**GIVEN RECORDS**
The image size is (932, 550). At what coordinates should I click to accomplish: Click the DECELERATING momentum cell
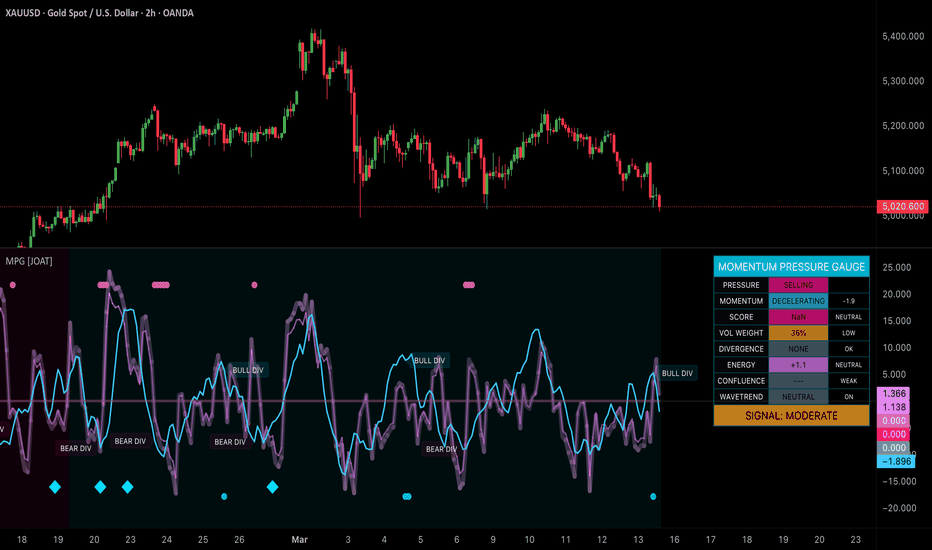coord(798,301)
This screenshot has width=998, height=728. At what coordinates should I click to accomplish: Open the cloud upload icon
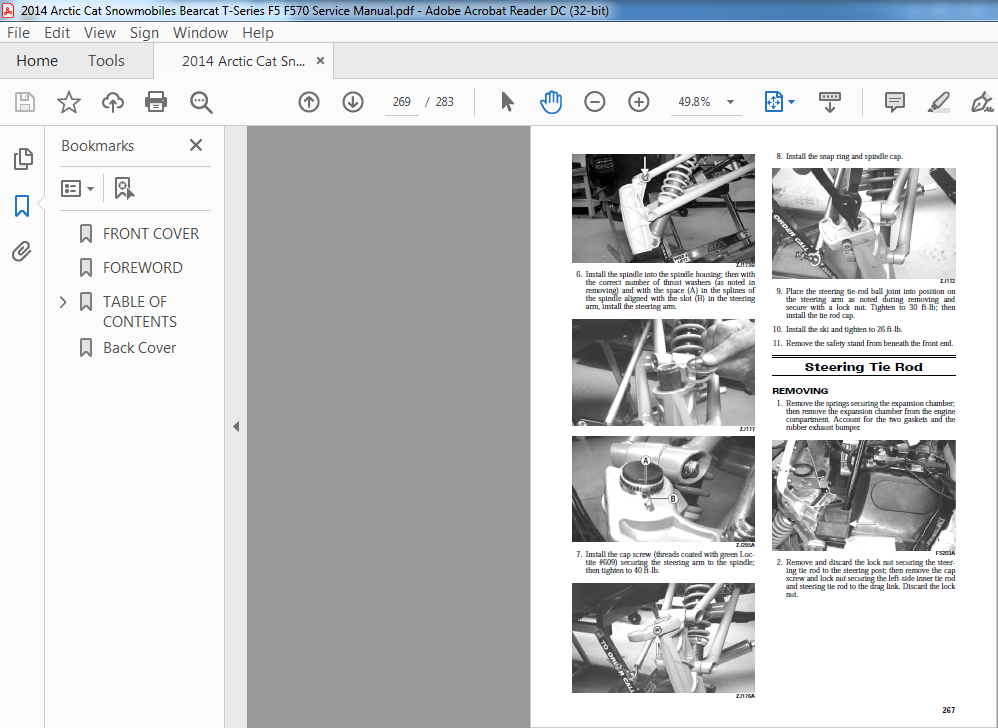(x=113, y=102)
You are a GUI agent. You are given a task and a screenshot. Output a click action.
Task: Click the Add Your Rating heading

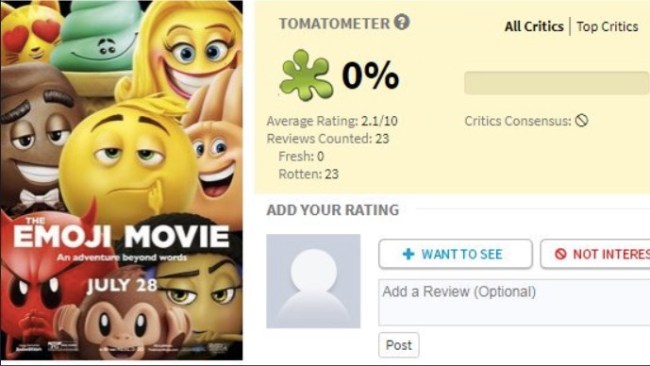(x=332, y=210)
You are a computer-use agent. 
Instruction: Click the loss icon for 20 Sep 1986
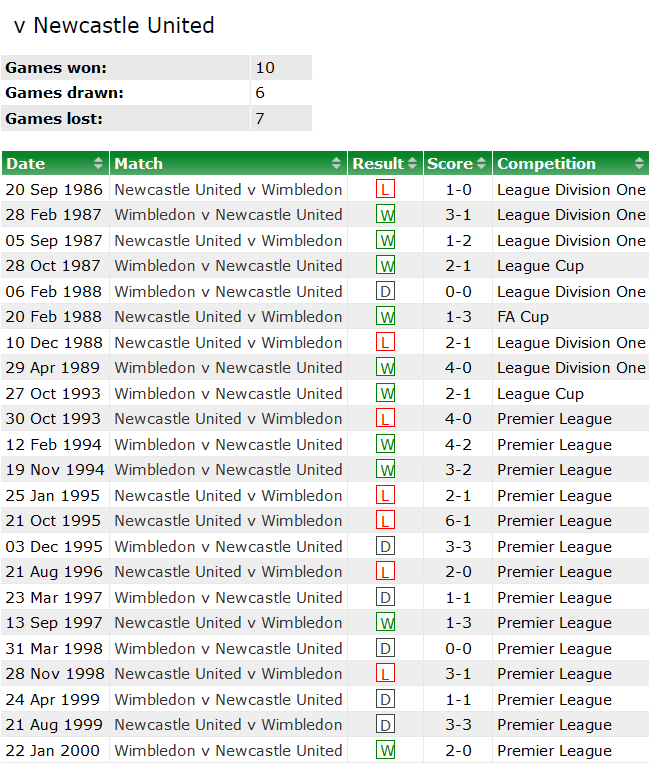coord(385,189)
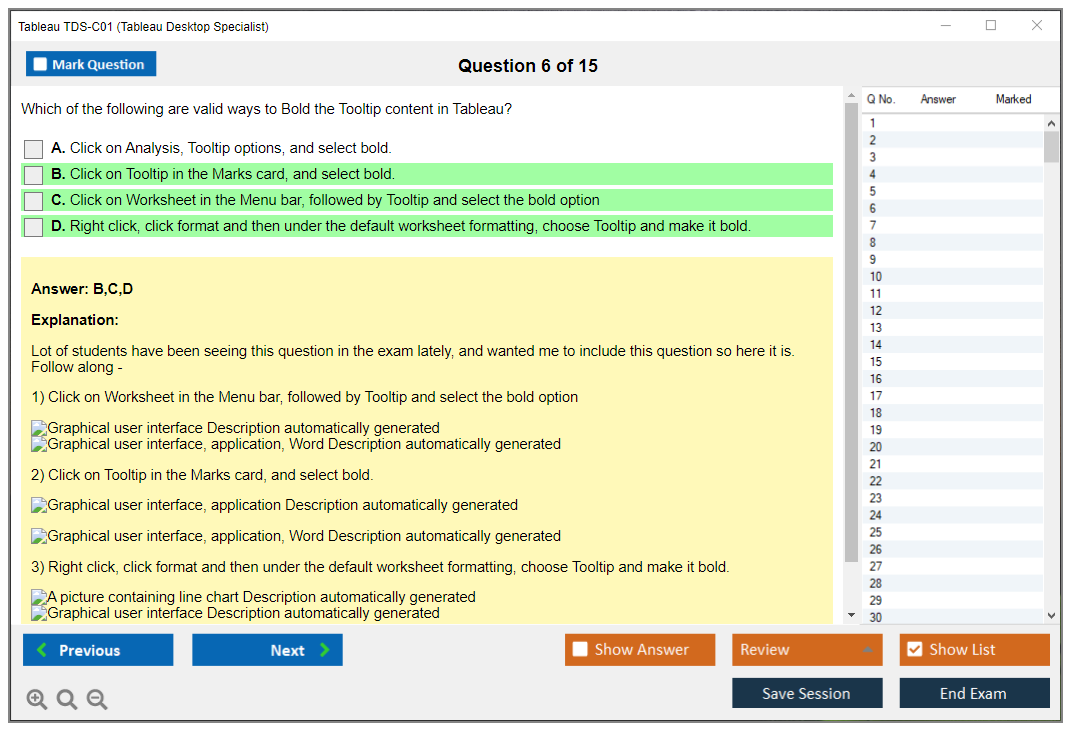This screenshot has width=1075, height=735.
Task: Click the zoom out magnifier icon
Action: coord(97,700)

**PROBLEM TO SOLVE**
Read the entries above and find each line holding the word "agent". Copy it out.

**ANSWER AREA**
You are a GUI agent. You are given a task and a screenshot. Output a click action.
You are a computer-use agent. 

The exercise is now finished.